*** Fonte ***

A cena con Brangelina – diretta differita di un giorno in cucina

Oggi voglio prendere un po’ di respiro dal turbine orientistico che sta travolgendo questo blog in questo mese di marzo e fare un esperimento. Ho davvero, come detto, il backend del blog pieno di bozze e so che devo ancora pubblicare le ricette delle cene marchigiana e abruzzo-molisana (“C’è già stata anche quella?” – diranno subito i miei piccoli lettori – “quanto cazzo sei indietro?” – “Eh, un po’…”), ma martedì sera abbiamo avuto ospite a cena una coppia di nuovi amici – Brad Pitt e Angelina Jolie, dopo vi spiego perché – e, mentre preparavo le varie portate, ho pensato di scrivere un post in diretta-differita, per mostrarvi, oltre alle ricette tout-court, la programmazione delle varie preparazioni.

***

(Istruzioni):
• A. Secondo la fonte, quali ricette di cene restano ancora da pubblicare sul blog?
• B. Indica se ciascuna affermazione concorda con la fonte, rispondendo sì o no e citando le parole decisive: (i) la cena con gli ospiti si è svolta martedì sera; (ii) il backend del blog non contiene bozze; (iii) chi scrive ha deciso di redigere un post in diretta-differita.
• C. Prosegui il post della fonte sulla cena con Brangelina, partendo dopo l'ultima frase riportata.

*** Elenco dati ***

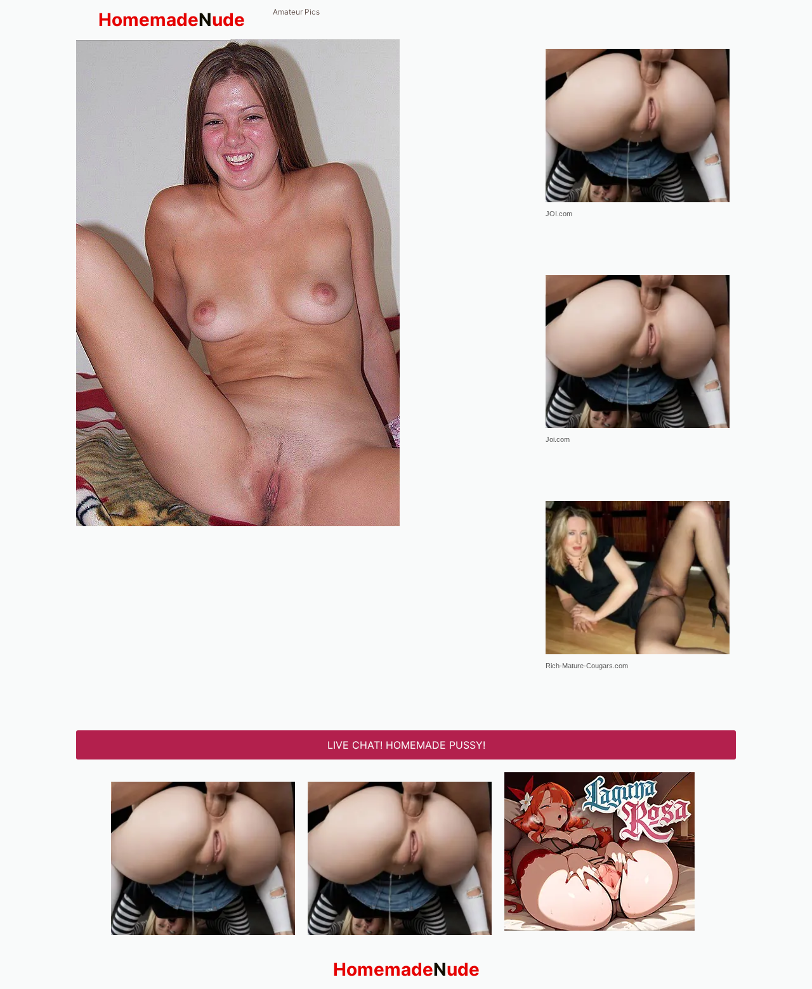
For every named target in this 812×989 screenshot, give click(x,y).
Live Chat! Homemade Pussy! (406, 745)
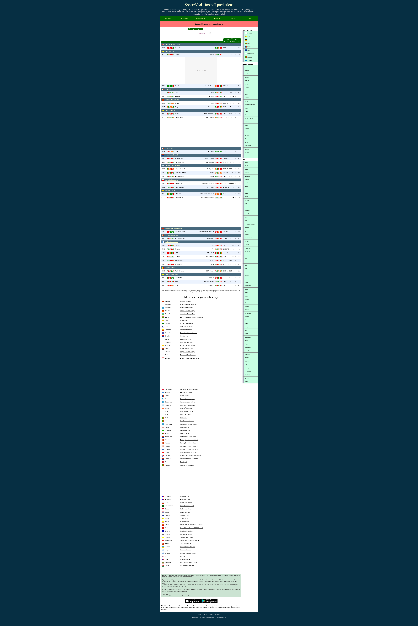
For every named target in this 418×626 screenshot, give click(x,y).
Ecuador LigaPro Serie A (187, 345)
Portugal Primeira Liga (172, 100)
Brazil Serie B (184, 320)
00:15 (163, 194)
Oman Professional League (188, 452)
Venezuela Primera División (188, 562)
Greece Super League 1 (187, 399)
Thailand (247, 357)
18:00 (163, 113)
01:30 (163, 169)
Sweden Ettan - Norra (186, 537)
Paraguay (247, 326)
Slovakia (247, 135)
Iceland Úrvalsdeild (186, 408)
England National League (188, 355)
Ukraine (247, 152)
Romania (247, 128)
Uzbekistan (248, 371)
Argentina (247, 67)
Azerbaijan (247, 176)
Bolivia (246, 189)
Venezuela (247, 374)
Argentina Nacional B (186, 307)
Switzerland (248, 145)
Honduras (247, 251)
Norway (247, 121)
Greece (247, 97)
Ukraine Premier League (187, 547)
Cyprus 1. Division (185, 339)
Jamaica (247, 275)
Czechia (247, 87)
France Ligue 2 (169, 148)
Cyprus (247, 220)
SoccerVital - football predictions (209, 5)
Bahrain (247, 179)
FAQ (199, 614)
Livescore (217, 18)
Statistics (233, 18)
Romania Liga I (169, 267)
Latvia (246, 296)
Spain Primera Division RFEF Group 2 (191, 528)
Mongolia (247, 309)
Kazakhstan (248, 285)
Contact (217, 614)
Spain (248, 36)
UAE (246, 364)
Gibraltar (247, 244)
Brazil (246, 196)
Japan (246, 279)
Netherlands (250, 53)
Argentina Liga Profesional (173, 165)
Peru (246, 330)
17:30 (163, 92)
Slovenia (247, 138)
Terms (204, 614)
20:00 (163, 48)
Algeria (246, 166)
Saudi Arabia (248, 337)
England (249, 33)
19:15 (163, 187)
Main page (168, 18)
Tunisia (246, 361)
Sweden (247, 142)
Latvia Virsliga (184, 427)
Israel (246, 111)
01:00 (163, 232)
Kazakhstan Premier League (188, 424)
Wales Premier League (187, 566)
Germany (249, 40)
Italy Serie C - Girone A (187, 421)
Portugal (249, 57)
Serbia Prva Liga (185, 512)
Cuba (246, 217)
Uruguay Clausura (185, 550)
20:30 (163, 86)
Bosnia (246, 193)
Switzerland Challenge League (189, 540)
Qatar (246, 333)
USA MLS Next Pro (185, 559)
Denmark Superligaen (172, 235)
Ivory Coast (248, 272)
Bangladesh (248, 183)
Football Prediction (221, 617)
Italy (248, 43)
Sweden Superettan (186, 534)
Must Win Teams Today (207, 617)
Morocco (247, 316)
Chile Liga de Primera (186, 326)
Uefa (248, 50)
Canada (247, 200)
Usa (246, 156)
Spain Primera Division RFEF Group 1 (191, 525)
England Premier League (172, 44)
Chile (246, 203)
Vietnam (247, 378)
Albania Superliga (185, 301)
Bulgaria (247, 80)
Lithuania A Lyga (185, 430)
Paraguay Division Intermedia (189, 459)
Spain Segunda (170, 110)
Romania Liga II (185, 499)
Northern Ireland (249, 118)
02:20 (163, 197)
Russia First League (186, 502)
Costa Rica (247, 214)
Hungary (247, 101)
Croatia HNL (184, 336)
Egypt (246, 231)
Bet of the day (184, 18)
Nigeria (246, 323)
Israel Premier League (186, 411)
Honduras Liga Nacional (187, 405)
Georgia (247, 241)
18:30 (163, 54)
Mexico (246, 115)
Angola (246, 169)
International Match (250, 104)
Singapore (247, 344)
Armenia (247, 172)
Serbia (246, 340)
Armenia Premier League (187, 311)
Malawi (246, 303)
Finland (246, 94)
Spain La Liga (169, 51)
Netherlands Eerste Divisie (173, 155)
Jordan (246, 282)
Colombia (247, 210)
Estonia (247, 234)
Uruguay (247, 368)
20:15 (163, 103)
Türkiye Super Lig (185, 543)
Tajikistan (247, 354)
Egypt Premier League (187, 348)
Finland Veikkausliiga (171, 242)
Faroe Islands (248, 237)
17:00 (163, 183)
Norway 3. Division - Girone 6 (189, 449)
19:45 (163, 96)
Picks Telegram (200, 18)
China (246, 207)
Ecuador (247, 227)
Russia (246, 132)
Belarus (247, 186)
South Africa (248, 347)
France (249, 46)
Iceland (246, 255)
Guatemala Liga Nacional (187, 402)
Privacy (211, 614)
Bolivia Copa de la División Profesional (191, 317)
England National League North (189, 358)
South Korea (248, 350)
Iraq (246, 268)
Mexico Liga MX (185, 433)
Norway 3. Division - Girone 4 (189, 446)
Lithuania (247, 299)
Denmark (247, 91)
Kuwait (246, 292)
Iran (246, 265)
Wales (246, 381)
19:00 (163, 158)
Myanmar (247, 320)
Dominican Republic (250, 224)
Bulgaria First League (171, 180)
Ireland (246, 108)
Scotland (249, 60)
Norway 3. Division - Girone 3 (189, 443)
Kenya (246, 289)
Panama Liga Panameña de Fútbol (190, 455)
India (246, 258)
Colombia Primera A (171, 190)
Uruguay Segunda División (188, 553)
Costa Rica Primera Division (173, 228)
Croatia (246, 84)
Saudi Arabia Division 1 (187, 506)
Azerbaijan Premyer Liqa (187, 314)
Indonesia (247, 261)
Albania (246, 162)
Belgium (247, 77)
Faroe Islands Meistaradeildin (189, 389)
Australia (247, 70)
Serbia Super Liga (185, 509)
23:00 (163, 173)
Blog (250, 18)
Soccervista (194, 617)
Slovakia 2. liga (184, 515)
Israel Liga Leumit (185, 414)
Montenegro (248, 313)
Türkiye (247, 149)
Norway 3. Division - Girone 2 (189, 440)
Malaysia (247, 306)
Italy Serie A (168, 89)
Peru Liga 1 (183, 462)
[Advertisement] (201, 70)
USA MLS (183, 556)
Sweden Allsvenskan (171, 274)
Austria (246, 73)
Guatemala (247, 248)
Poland (246, 125)
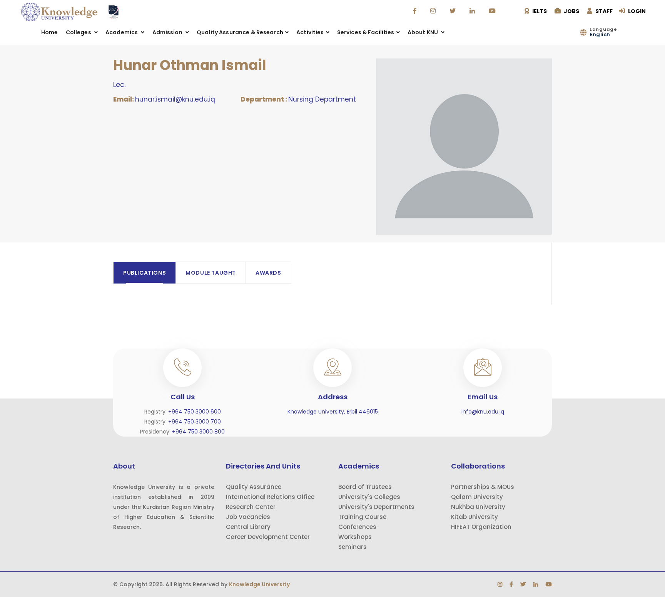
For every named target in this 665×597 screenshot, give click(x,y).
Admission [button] (168, 32)
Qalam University (477, 497)
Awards (268, 273)
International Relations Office (270, 497)
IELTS (539, 11)
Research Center (251, 507)
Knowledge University (259, 584)
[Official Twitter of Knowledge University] (453, 11)
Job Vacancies (248, 517)
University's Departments (376, 507)
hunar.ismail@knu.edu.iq (175, 99)
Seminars (352, 547)
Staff (603, 11)
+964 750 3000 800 (198, 431)
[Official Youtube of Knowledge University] (493, 11)
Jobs (571, 11)
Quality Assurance (253, 487)
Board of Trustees (365, 487)
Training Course (362, 517)
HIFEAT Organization (481, 527)
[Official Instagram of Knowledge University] (434, 11)
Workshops (355, 537)
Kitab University (474, 517)
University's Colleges (369, 497)
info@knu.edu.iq (482, 411)
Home (49, 32)
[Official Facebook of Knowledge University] (415, 11)
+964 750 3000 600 (194, 411)
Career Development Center (268, 537)
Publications (144, 273)
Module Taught (210, 273)
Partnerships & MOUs (482, 487)
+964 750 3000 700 (194, 421)
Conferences (357, 527)
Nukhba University (478, 507)
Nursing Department (322, 99)
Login (636, 11)
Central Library (248, 527)
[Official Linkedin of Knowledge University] (473, 11)
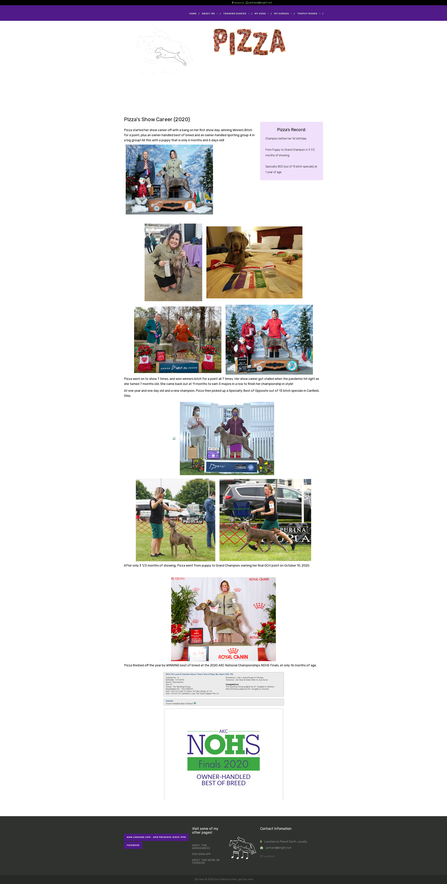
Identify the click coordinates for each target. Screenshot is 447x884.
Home (193, 13)
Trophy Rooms (307, 13)
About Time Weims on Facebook (205, 861)
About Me (208, 13)
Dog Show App (201, 854)
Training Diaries (234, 13)
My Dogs (260, 13)
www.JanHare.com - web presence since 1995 (156, 837)
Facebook (133, 845)
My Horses (281, 13)
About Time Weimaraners (201, 847)
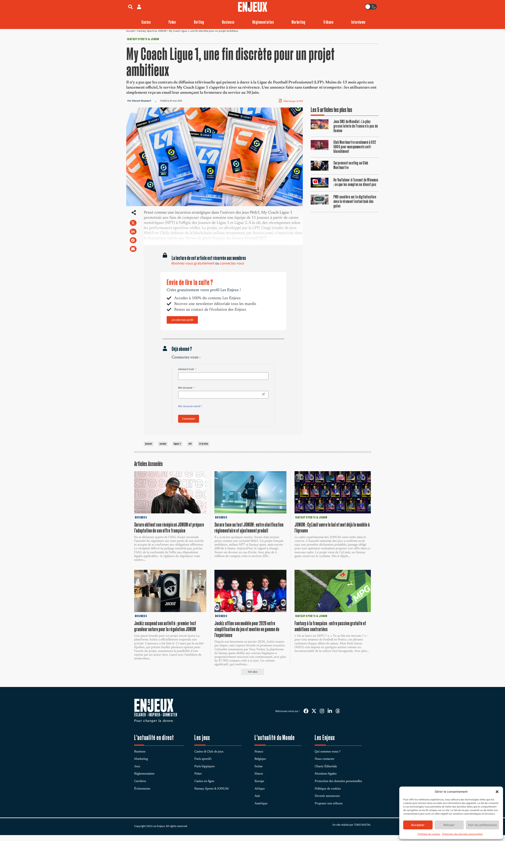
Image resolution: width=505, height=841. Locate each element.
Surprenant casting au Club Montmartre (350, 165)
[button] (497, 792)
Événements (142, 788)
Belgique (260, 759)
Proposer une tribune (329, 803)
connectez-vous (232, 263)
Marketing (298, 22)
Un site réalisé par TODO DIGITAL (351, 825)
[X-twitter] (313, 710)
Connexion (188, 418)
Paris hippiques (204, 766)
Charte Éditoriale (326, 766)
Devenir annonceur (327, 796)
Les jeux (202, 738)
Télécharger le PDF (293, 101)
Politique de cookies (429, 834)
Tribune (328, 22)
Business (228, 22)
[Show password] (264, 394)
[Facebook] (306, 710)
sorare (163, 443)
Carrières (140, 781)
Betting (199, 22)
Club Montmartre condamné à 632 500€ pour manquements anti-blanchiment (354, 147)
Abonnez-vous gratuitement (192, 263)
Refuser (449, 825)
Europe (259, 781)
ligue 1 (177, 443)
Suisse (258, 766)
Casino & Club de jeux (209, 751)
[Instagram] (321, 710)
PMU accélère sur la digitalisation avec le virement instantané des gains (354, 201)
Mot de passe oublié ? (190, 406)
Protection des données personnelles (462, 834)
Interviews (358, 22)
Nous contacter (324, 759)
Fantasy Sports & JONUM (151, 31)
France (258, 751)
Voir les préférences (482, 825)
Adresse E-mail (187, 369)
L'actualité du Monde (274, 738)
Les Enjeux (325, 738)
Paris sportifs (202, 759)
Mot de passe (186, 388)
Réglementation (263, 22)
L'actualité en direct (154, 738)
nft (190, 443)
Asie (257, 796)
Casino (146, 22)
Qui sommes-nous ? (327, 751)
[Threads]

***

(Risposte):
• A. Le ricette delle cene marchigiana e abruzzo-molisana.

• B.
(i) Sì: "martedì sera abbiamo avuto ospite a cena una coppia di nuovi amici".
(ii) No: "il backend del blog pieno di bozze".
(iii) Sì: "ho pensato di scrivere un post in diretta-differita".

• C.
Prima di procedere con la Cucina Casual (non sapete quanto, stavolta), vi ricordo che lunedì scadono
le iscrizioni per Malchina. Accorrete numerosi.

 

Per prima cosa…

… Ho deciso il menu.

Sembra una belinata, ma è la cosa più difficile.
I nostri amici, infatti, sono Brad Pitt e Angelina Jolie non solo perché sono giovani, carini, brillanti e bravi a recitare, ma soprattutto perché… sono vegetariani! Panico e angoscia. Ansia da prestazione. Terrore della banalità.
Chiamata isterica alla Regina della Bussola in cerca di conforto e suggerimenti bloccata alla composizione della quarta cifra del numero di telefono.
Respiro profondo.
Pesto is the answer.

Siamo appena tornati da Genova, dove avevo previdentemente preso trofie e pesto per quattro: il primo piatto c’è.
Di antipasto servirò una farinata, non è niente di elaborato, ma per i triestini è una cosa esotica, e poi – elaborata o no – è buona.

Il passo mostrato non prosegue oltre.